Una tostada de pan integral es sano, ya no como arepa, no haré colas para ese gusto nacional que nos han ido quitando como parte de nuestra identidad, con el desabastecimiento  como bandera obliga al consumidor a humillar las ganas, haciendo de nuestra cultura gastronómica una verdadera tortura, hacer colas por tres horas, pelearte de la manera más vulgar por algunos paquetes, gritarse entre unos y otros, le quitan esa virtud que evocan aquella patria que dibujaba una mesa rodeada de familia feliz compartiendo en la mesa uno de los emblemáticos platos.
El café mañanero, para mi es indispensable, no concibo un día sin mi dosis de aroma y la cafeína que corra por mi sangre, sabido es que quien es adicto a ello como en mi caso, el cuerpo la pide cada 24 horas, las mías son en las mañanas.

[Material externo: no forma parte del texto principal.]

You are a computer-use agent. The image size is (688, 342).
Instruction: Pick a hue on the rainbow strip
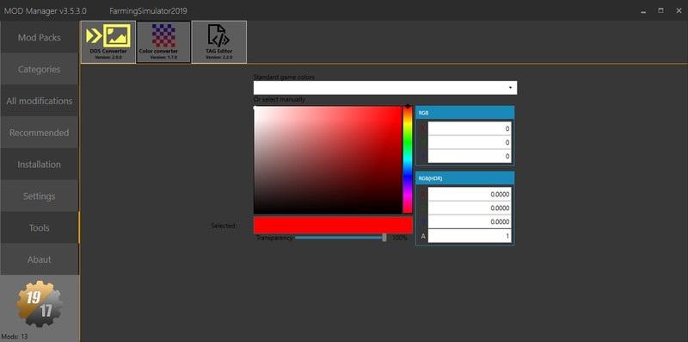[x=408, y=160]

Aún recuerdo las variadas marcas de café que se exhibían en los abastos, luego supermercados. En granos tostados o molidos, de acuerdo a su preferencia, varias marcas, para escoger, colado en la clásica bolsa venezolana o a posterior con la llegada de las cafeteras italianas, de las que ya forman parte de nuestra tradición, ahora tomar café es un logro de obtención, casi artículo de lujo, no queda otra que comprar a los fabricantes artesanales, que sin desmerecer para nada, ya que son excelentes productos, el precio no es justamente de consumo cotidiano, son cafés “Gourmet”  recomendando tomar puro, sin leche ni azúcar, al menos ahorras unas cuantas molestias en conseguir ambos productos.

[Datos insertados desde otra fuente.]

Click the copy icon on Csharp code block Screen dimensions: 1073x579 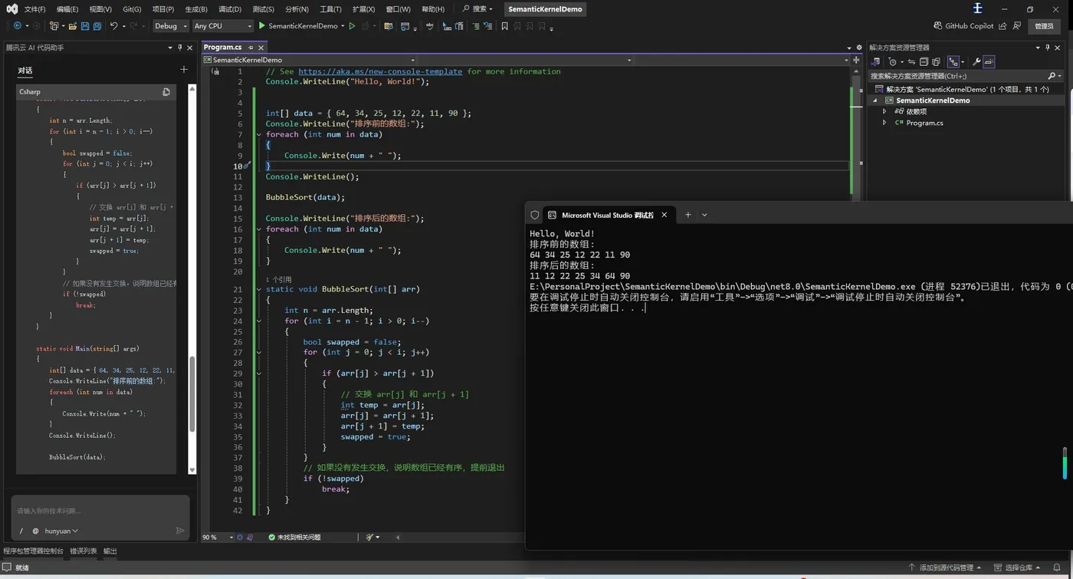[166, 92]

Organizo mi agenda, hago llamadas, salgo hacer diligencias de manera cronometrada, ya estoy preparada para esperar las arremetidas que día a día durante semanas, han cambiado radicalmente mi percepción de la vida, y de mi ciudad, y de mi Patria y la de los países vecinos. Ya no soy la misma, la que sueña con una gran mesa, una buena copa de vino, frutas frescas.  Por ahora… eso no es lo que siento, nunca cierro mi disposición a lo hermoso que nos puede deparar la vida, mientras espero entre humo y metralla, que un buen día todo regrese a la normalidad y que el aroma del café no sea opacado por el desagradable olor de los gases lacrimógenos que nos han metido en la vida, como suerte de castigo que se ha transformado en indignación.


Nota: Hoy comienzo actualizar de nuevo con post de vino y gastronomía. Han sido días muy difíciles en donde no cabe hablar de las suculencias que no existen en Venezuela. Gracias por la paciencia.